Excerpted text:
^^^^
The US president said he wanted America's European allies to use the 120-day period before sanctions relief again came up for renewal to agree to tougher measures and new conditions; otherwise Washington would pull out of the deal.
The Iranian president also welcomed dialogue and cooperation between Iran and Europe on regional issues, but emphasized that such cooperation would have nothing to do with the JCPOA.
The important point at the current circumstances is that the European Union make efforts to pressure the US to fulfill its obligations, he said.
France determined to defend JCPOA: Macron
The French president, for his part, expressed his willingness to establish strong and stable relations with Iran and said Paris had made utmost efforts to defend the nuclear agreement and was determined in this regard.
^^^^
Data extracts:
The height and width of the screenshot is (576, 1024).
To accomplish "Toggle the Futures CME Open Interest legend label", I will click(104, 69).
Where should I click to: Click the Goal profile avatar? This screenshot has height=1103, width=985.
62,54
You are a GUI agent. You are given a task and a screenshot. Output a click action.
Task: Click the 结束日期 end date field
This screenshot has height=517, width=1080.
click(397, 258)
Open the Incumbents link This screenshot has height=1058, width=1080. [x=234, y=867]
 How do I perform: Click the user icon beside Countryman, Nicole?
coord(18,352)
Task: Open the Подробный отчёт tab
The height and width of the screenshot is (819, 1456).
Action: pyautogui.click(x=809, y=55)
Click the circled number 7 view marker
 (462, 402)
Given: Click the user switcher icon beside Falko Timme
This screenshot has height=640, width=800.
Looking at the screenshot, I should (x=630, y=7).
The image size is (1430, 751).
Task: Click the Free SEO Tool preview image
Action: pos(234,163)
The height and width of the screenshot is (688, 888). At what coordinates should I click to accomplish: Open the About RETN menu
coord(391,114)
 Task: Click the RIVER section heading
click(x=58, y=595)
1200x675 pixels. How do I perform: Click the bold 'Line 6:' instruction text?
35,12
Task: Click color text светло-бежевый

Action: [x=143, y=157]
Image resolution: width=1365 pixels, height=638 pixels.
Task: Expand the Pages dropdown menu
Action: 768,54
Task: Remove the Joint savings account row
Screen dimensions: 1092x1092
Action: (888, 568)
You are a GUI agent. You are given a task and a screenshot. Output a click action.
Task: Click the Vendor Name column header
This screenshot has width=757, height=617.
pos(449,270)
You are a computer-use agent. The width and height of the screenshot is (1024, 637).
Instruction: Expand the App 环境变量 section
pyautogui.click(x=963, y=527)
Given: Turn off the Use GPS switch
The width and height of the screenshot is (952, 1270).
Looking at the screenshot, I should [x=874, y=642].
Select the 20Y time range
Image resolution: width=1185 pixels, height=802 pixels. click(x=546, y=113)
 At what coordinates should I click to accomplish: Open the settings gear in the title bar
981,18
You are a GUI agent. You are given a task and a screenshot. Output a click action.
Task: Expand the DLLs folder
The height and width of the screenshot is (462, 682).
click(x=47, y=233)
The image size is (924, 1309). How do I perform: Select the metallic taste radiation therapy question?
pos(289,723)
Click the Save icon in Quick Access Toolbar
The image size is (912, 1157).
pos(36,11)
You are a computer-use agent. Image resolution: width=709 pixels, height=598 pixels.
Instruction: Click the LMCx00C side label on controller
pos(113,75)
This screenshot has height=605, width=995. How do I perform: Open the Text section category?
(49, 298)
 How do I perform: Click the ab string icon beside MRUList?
^^^^
Exercise instructions:
[1] In the JCPOA excerpt, how many days did the US president give the European allies before sanctions relief came up for renewal?
[2] Retype a section of the JCPOA excerpt word for word. Begin at the words "The US president" and stop after "obligations, he said.".
[3] Translate this sentence from the JCPOA excerpt into Spanish: "The Iranian president also welcomed dialogue and cooperation between Iran and Europe on regional issues, but emphasized that such cooperation would have nothing to do with the JCPOA."
The rows come from a different source than the text.

Solutions:
[1] 120 days.

[2]
The US president said he wanted America's European allies to use the 120-day period before sanctions relief again came up for renewal to agree to tougher measures and new conditions; otherwise Washington would pull out of the deal.
The Iranian president also welcomed dialogue and cooperation between Iran and Europe on regional issues, but emphasized that such cooperation would have nothing to do with the JCPOA.
The important point at the current circumstances is that the European Union make efforts to pressure the US to fulfill its obligations, he said.

[3] El presidente iraní también acogió con agrado el diálogo y la cooperación entre Irán y Europa en asuntos regionales, pero subrayó que dicha cooperación no tendría nada que ver con el JCPOA.